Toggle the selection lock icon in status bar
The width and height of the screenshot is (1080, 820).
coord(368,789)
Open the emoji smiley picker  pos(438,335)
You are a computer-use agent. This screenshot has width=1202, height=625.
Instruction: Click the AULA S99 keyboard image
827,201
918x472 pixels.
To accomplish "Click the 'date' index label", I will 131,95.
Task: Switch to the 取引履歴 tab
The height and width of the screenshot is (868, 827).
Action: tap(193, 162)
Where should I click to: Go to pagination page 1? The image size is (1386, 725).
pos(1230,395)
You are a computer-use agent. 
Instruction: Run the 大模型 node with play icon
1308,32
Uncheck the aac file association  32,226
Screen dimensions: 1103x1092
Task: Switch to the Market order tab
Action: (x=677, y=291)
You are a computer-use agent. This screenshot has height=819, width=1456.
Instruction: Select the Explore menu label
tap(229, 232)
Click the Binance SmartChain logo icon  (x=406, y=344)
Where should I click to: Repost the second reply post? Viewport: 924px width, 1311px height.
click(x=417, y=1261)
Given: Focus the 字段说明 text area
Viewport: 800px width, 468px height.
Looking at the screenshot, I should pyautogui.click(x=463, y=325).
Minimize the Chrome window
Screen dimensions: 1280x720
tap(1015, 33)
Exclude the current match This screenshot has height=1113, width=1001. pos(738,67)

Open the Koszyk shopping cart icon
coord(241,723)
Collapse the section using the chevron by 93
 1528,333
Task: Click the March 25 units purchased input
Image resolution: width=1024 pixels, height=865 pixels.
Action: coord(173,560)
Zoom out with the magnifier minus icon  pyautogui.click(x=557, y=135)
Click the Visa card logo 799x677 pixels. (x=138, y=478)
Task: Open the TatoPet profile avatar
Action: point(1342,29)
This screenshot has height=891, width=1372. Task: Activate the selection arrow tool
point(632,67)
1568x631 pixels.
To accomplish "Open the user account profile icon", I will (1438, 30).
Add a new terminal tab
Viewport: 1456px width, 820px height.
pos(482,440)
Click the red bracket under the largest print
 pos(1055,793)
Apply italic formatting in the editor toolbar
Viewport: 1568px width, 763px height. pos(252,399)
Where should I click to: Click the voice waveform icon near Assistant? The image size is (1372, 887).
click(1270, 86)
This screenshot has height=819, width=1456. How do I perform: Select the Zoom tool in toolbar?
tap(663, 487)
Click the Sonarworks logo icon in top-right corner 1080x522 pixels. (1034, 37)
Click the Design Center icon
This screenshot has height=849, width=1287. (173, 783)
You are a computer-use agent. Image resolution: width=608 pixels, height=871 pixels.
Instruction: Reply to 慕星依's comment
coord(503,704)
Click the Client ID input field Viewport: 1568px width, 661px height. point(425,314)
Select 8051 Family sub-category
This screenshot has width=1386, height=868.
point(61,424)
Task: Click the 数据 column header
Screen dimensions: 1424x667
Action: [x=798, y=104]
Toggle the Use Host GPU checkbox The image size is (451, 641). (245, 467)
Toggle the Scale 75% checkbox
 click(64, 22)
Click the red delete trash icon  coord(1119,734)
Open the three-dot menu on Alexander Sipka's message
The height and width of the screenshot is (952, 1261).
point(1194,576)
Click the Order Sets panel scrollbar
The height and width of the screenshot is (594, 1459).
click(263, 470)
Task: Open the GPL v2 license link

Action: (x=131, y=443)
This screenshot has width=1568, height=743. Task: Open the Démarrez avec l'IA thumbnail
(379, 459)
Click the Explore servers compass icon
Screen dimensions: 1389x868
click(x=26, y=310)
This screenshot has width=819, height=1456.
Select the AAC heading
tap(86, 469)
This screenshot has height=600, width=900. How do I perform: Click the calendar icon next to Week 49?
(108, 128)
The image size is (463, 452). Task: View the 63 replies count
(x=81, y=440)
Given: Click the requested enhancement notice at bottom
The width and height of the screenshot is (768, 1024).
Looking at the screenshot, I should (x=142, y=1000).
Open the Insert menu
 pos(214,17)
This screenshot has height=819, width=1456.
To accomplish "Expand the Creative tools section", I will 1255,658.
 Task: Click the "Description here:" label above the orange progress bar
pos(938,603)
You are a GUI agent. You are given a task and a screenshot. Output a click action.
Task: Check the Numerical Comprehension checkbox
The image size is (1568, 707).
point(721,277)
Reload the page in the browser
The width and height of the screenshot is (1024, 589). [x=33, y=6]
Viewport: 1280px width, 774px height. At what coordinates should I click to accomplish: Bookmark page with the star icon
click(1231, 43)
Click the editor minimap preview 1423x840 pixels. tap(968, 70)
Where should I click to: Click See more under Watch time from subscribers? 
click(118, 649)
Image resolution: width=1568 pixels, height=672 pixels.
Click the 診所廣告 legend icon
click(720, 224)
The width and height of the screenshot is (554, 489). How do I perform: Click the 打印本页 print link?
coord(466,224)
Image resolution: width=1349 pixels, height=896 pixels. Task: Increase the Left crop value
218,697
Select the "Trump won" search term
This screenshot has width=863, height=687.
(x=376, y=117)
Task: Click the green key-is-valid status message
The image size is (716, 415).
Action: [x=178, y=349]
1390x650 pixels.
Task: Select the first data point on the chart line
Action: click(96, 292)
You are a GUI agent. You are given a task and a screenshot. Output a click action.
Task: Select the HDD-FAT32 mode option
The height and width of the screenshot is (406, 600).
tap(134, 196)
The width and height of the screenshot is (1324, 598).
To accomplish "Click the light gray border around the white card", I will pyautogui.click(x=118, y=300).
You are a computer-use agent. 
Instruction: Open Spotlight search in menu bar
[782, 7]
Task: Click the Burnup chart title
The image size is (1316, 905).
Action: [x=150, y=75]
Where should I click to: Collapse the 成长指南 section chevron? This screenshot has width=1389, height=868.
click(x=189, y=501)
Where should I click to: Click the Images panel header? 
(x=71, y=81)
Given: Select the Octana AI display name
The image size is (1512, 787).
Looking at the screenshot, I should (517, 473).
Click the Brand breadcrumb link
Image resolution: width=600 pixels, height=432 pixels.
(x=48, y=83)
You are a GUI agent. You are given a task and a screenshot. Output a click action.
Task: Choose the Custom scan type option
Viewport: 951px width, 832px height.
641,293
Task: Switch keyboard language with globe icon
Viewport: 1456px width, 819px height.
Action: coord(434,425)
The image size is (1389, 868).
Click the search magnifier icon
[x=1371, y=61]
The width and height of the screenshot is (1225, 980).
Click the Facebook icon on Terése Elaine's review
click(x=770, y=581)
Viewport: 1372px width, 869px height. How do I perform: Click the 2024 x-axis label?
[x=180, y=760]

^^^^^^^^^^^^^^^^

What you are asked to do -> Edit the data above so that "computer-use agent" is replaced with "screen agent" everywhere, and leave every other line unchanged.

Exercise answer ->
Toggle the selection lock icon in status bar
The width and height of the screenshot is (1080, 820).
coord(368,789)
Open the emoji smiley picker  pos(438,335)
You are a screen agent. This screenshot has width=1202, height=625.
Instruction: Click the AULA S99 keyboard image
827,201
918x472 pixels.
To accomplish "Click the 'date' index label", I will 131,95.
Task: Switch to the 取引履歴 tab
The height and width of the screenshot is (868, 827).
Action: tap(193, 162)
Where should I click to: Go to pagination page 1? The image size is (1386, 725).
pos(1230,395)
You are a screen agent. 
Instruction: Run the 大模型 node with play icon
1308,32
Uncheck the aac file association  32,226
Screen dimensions: 1103x1092
Task: Switch to the Market order tab
Action: (x=677, y=291)
You are a screen agent. This screenshot has height=819, width=1456.
Instruction: Select the Explore menu label
tap(229, 232)
Click the Binance SmartChain logo icon  (x=406, y=344)
Where should I click to: Repost the second reply post? Viewport: 924px width, 1311px height.
click(x=417, y=1261)
Given: Focus the 字段说明 text area
Viewport: 800px width, 468px height.
Looking at the screenshot, I should pyautogui.click(x=463, y=325).
Minimize the Chrome window
Screen dimensions: 1280x720
tap(1015, 33)
Exclude the current match This screenshot has height=1113, width=1001. pos(738,67)

Open the Koszyk shopping cart icon
coord(241,723)
Collapse the section using the chevron by 93
 1528,333
Task: Click the March 25 units purchased input
Image resolution: width=1024 pixels, height=865 pixels.
Action: coord(173,560)
Zoom out with the magnifier minus icon  pyautogui.click(x=557, y=135)
Click the Visa card logo 799x677 pixels. (x=138, y=478)
Task: Open the TatoPet profile avatar
Action: point(1342,29)
This screenshot has height=891, width=1372. Task: Activate the selection arrow tool
point(632,67)
1568x631 pixels.
To accomplish "Open the user account profile icon", I will (1438, 30).
Add a new terminal tab
Viewport: 1456px width, 820px height.
pos(482,440)
Click the red bracket under the largest print
 pos(1055,793)
Apply italic formatting in the editor toolbar
Viewport: 1568px width, 763px height. pos(252,399)
Where should I click to: Click the voice waveform icon near Assistant? The image size is (1372, 887).
click(1270, 86)
This screenshot has height=819, width=1456. How do I perform: Select the Zoom tool in toolbar?
tap(663, 487)
Click the Sonarworks logo icon in top-right corner 1080x522 pixels. (1034, 37)
Click the Design Center icon
This screenshot has height=849, width=1287. (173, 783)
You are a screen agent. Image resolution: width=608 pixels, height=871 pixels.
Instruction: Reply to 慕星依's comment
coord(503,704)
Click the Client ID input field Viewport: 1568px width, 661px height. point(425,314)
Select 8051 Family sub-category
This screenshot has width=1386, height=868.
point(61,424)
Task: Click the 数据 column header
Screen dimensions: 1424x667
Action: [x=798, y=104]
Toggle the Use Host GPU checkbox The image size is (451, 641). (245, 467)
Toggle the Scale 75% checkbox
 click(64, 22)
Click the red delete trash icon  coord(1119,734)
Open the three-dot menu on Alexander Sipka's message
The height and width of the screenshot is (952, 1261).
point(1194,576)
Click the Order Sets panel scrollbar
The height and width of the screenshot is (594, 1459).
click(263, 470)
Task: Open the GPL v2 license link

Action: (x=131, y=443)
This screenshot has width=1568, height=743. Task: Open the Démarrez avec l'IA thumbnail
(379, 459)
Click the Explore servers compass icon
Screen dimensions: 1389x868
click(x=26, y=310)
This screenshot has width=819, height=1456.
Select the AAC heading
tap(86, 469)
This screenshot has height=600, width=900. How do I perform: Click the calendar icon next to Week 49?
(108, 128)
The image size is (463, 452). Task: View the 63 replies count
(x=81, y=440)
Given: Click the requested enhancement notice at bottom
The width and height of the screenshot is (768, 1024).
Looking at the screenshot, I should (x=142, y=1000).
Open the Insert menu
 pos(214,17)
This screenshot has height=819, width=1456.
To accomplish "Expand the Creative tools section", I will 1255,658.
 Task: Click the "Description here:" label above the orange progress bar
pos(938,603)
You are a GUI agent. You are given a task and a screenshot. Output a click action.
Task: Check the Numerical Comprehension checkbox
The image size is (1568, 707).
point(721,277)
Reload the page in the browser
The width and height of the screenshot is (1024, 589). [x=33, y=6]
Viewport: 1280px width, 774px height. At what coordinates should I click to accomplish: Bookmark page with the star icon
click(1231, 43)
Click the editor minimap preview 1423x840 pixels. tap(968, 70)
Where should I click to: Click See more under Watch time from subscribers? 
click(118, 649)
Image resolution: width=1568 pixels, height=672 pixels.
Click the 診所廣告 legend icon
click(720, 224)
The width and height of the screenshot is (554, 489). How do I perform: Click the 打印本页 print link?
coord(466,224)
Image resolution: width=1349 pixels, height=896 pixels. Task: Increase the Left crop value
218,697
Select the "Trump won" search term
This screenshot has width=863, height=687.
(x=376, y=117)
Task: Click the green key-is-valid status message
The image size is (716, 415).
Action: [x=178, y=349]
1390x650 pixels.
Task: Select the first data point on the chart line
Action: click(96, 292)
You are a GUI agent. You are given a task and a screenshot. Output a click action.
Task: Select the HDD-FAT32 mode option
The height and width of the screenshot is (406, 600).
tap(134, 196)
The width and height of the screenshot is (1324, 598).
To accomplish "Click the light gray border around the white card", I will pyautogui.click(x=118, y=300).
You are a screen agent. 
Instruction: Open Spotlight search in menu bar
[782, 7]
Task: Click the Burnup chart title
The image size is (1316, 905).
Action: [x=150, y=75]
Where should I click to: Collapse the 成长指南 section chevron? This screenshot has width=1389, height=868.
click(x=189, y=501)
Where should I click to: Click the Images panel header? 
(x=71, y=81)
Given: Select the Octana AI display name
The image size is (1512, 787).
Looking at the screenshot, I should (517, 473).
Click the Brand breadcrumb link
Image resolution: width=600 pixels, height=432 pixels.
(x=48, y=83)
You are a GUI agent. You are given a task and a screenshot. Output a click action.
Task: Choose the Custom scan type option
Viewport: 951px width, 832px height.
641,293
Task: Switch keyboard language with globe icon
Viewport: 1456px width, 819px height.
Action: coord(434,425)
The image size is (1389, 868).
Click the search magnifier icon
[x=1371, y=61]
The width and height of the screenshot is (1225, 980).
Click the Facebook icon on Terése Elaine's review
click(x=770, y=581)
Viewport: 1372px width, 869px height. How do I perform: Click the 2024 x-axis label?
[x=180, y=760]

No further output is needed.